La condena contra Santiago Uribe quedó firme luego de que el alto tribunal desestimó el recurso extraordinario de casación presentado por su defensa, cerrando un proceso judicial que se extendió por más de dos décadas. El ganadero antioqueño fue encontrado culpable por los delitos de homicidio agravado y concierto para delinquir agravado.

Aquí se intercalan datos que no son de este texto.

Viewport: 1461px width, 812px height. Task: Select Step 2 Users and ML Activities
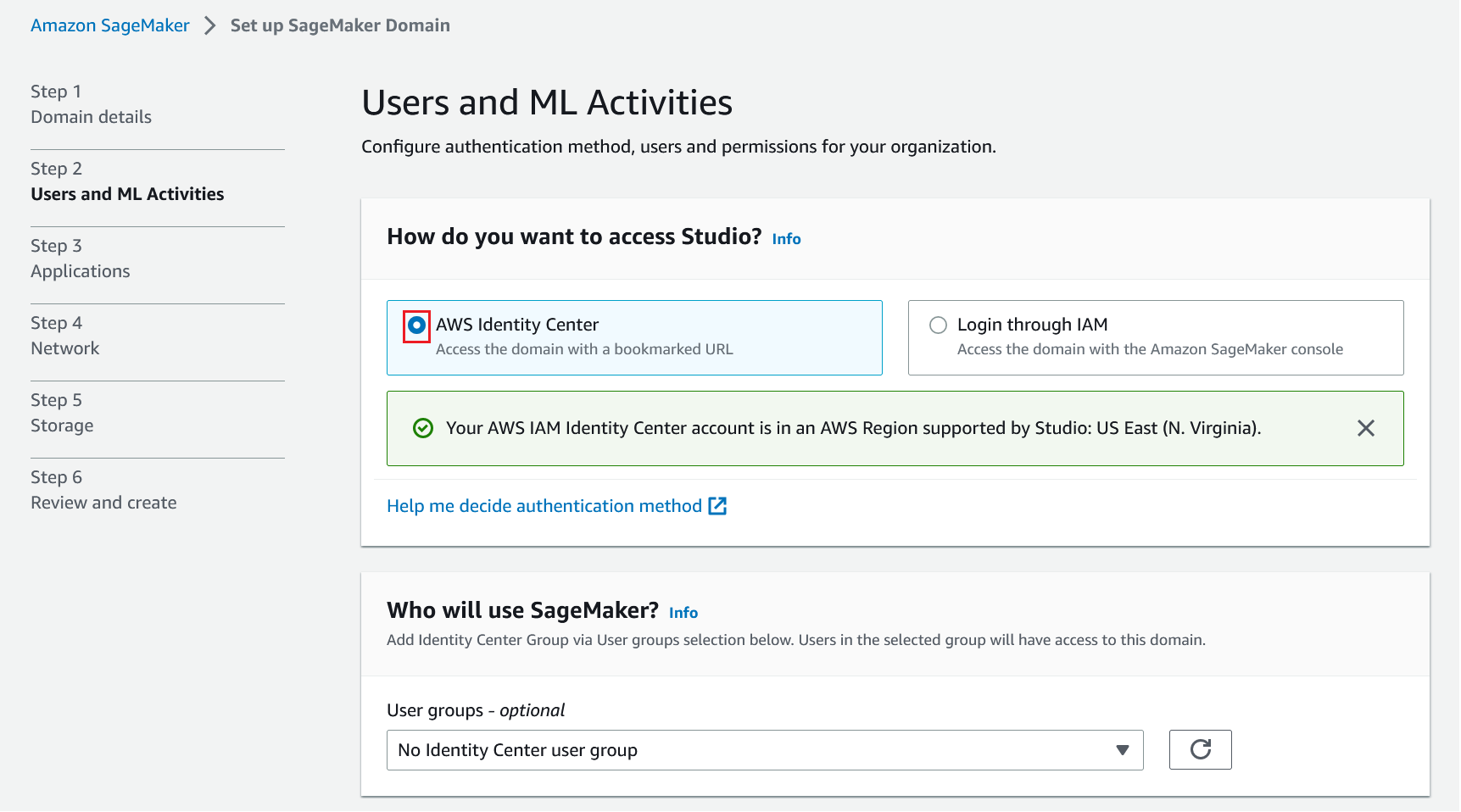tap(127, 194)
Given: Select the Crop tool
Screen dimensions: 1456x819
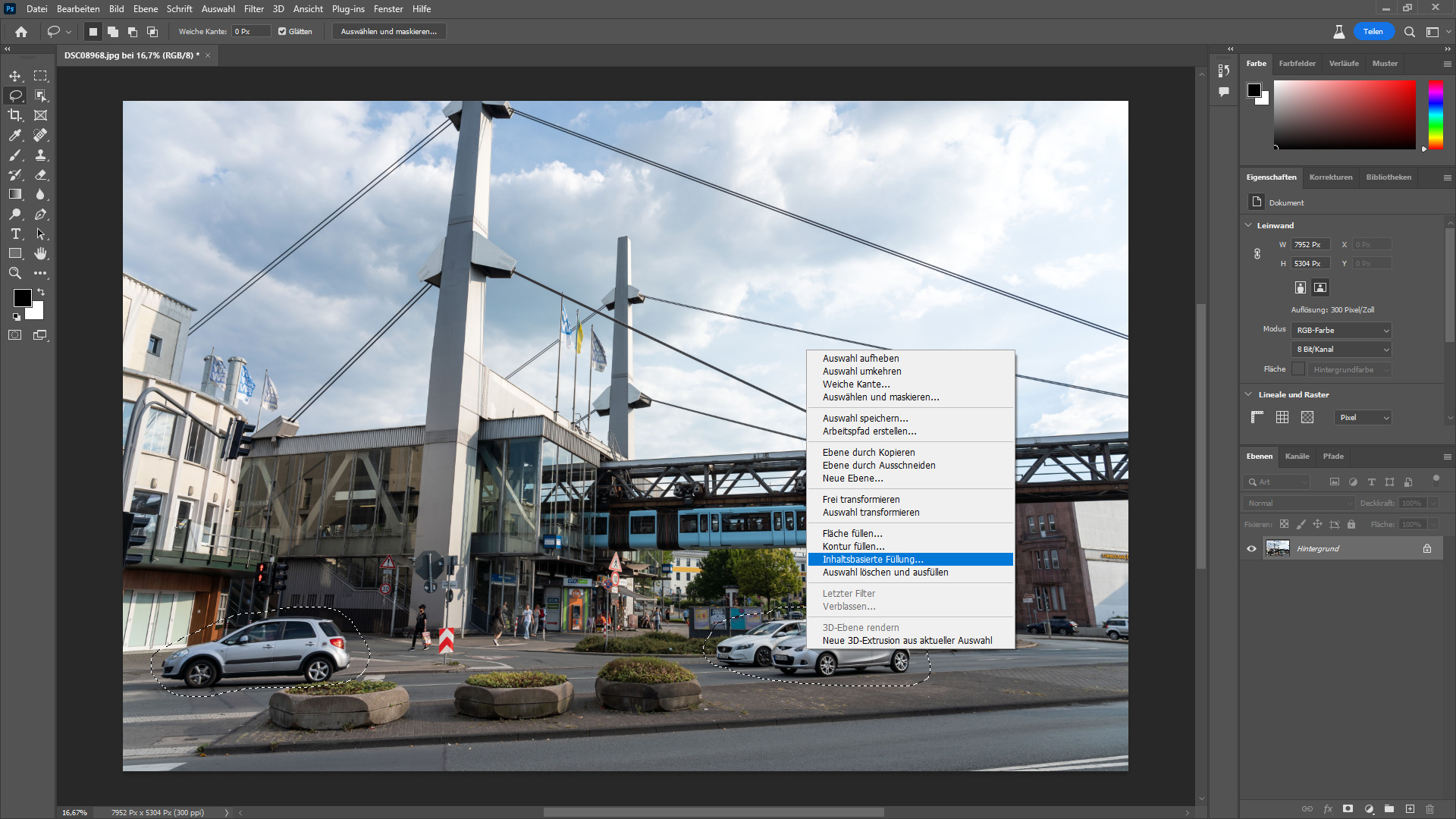Looking at the screenshot, I should tap(15, 115).
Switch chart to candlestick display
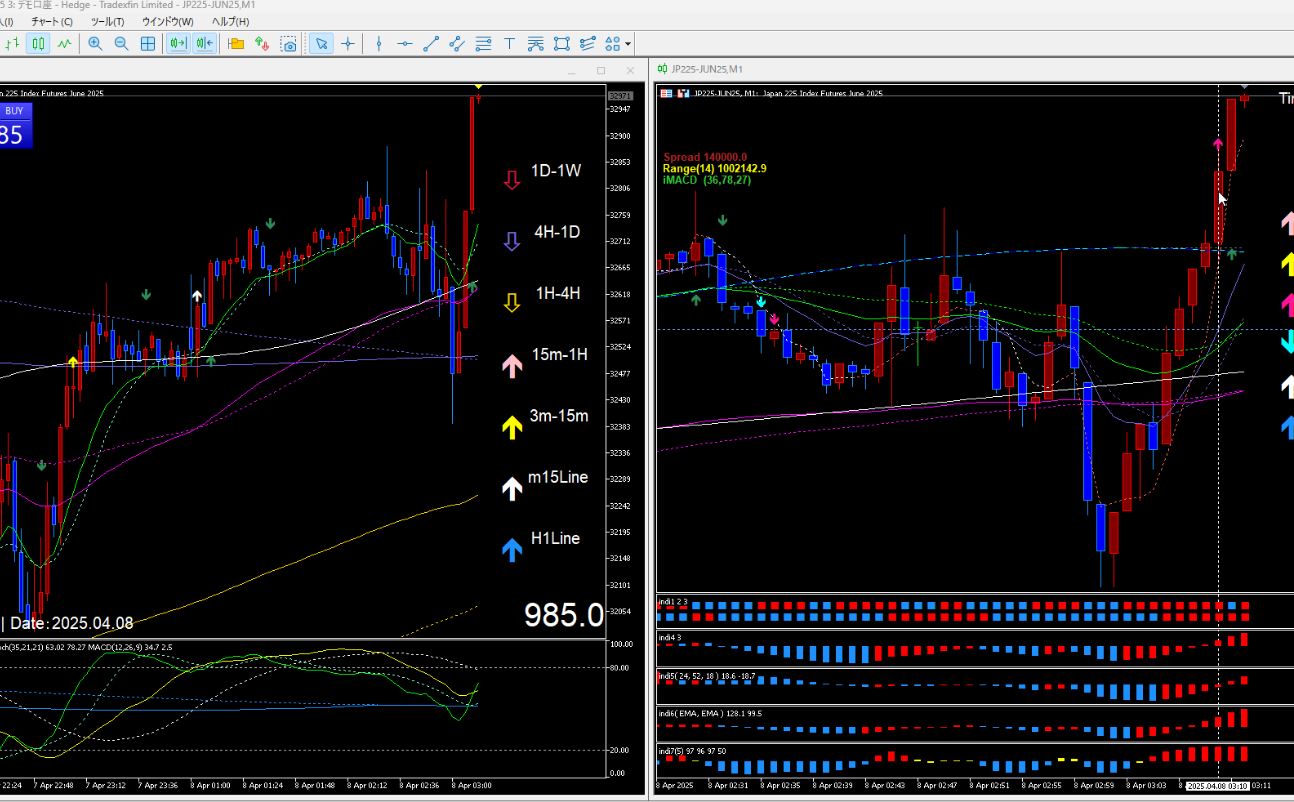 pos(38,43)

Según la sentencia, el hermano del expresidente tuvo un rol de mando en la estructura paramilitar que operó en el norte del departamento de Antioquia, utilizando la finca familiar La Carolina como base para coordinar actividades de "limpieza social" entre 1992 y 1995.
El tribunal mantuvo la responsabilidad de Santiago Uribe en el homicidio de Camilo Barrientos, conductor de bus asesinado en 1994. "Ahora parece que mi hermano es condenado por el asesinato de un conductor, cuando en el juicio un exagente de policía responsable de ese asesinato acusó al mayor Meneses de haber conseguido los sicarios y nada tenía que ver eso con mi hermano", cuestionó Álvaro Uribe.
El expresidente también cuestionó la solidez de los elementos probatorios: "Ese grupo de 'Los doce apóstoles' primero dijeron que tenía un sacerdote que era el jefe, lo absolvieron, se murió. Después tuvieron muchos comerciantes presos, unos de ellos defendidos por el Dr. Jesús María Valle. A todos los absolvieron, ninguno acusó a mi hermano".
La referencia al abogado Jesús María Valle no es casual: fue asesinado en 1998 tras denunciar actividades paramilitares en la región. Entre los principales testigos del caso figuran el exmayor de policía Juan Carlos Meneses y el exagente Alexander Amaya, cuyas declaraciones fueron clave para la condena.
Además de la pena de prisión, Santiago Uribe deberá pagar una multa equivalente a 6.500 salarios mínimos legales mensuales. La sentencia revocó la absolución dictada en primera instancia por el juez Jaime Herrera Niño del Circuito Penal de Antioquia.
El caso marca un hito judicial en Colombia y mantiene en el centro del debate la figura de Álvaro Uribe, quien sigue siendo una de las personalidades más influyentes de la política colombiana. La confirmación de la condena a su hermano se produce en un momento de alta tensión electoral, cuando el país se prepara para definir su próximo presidente.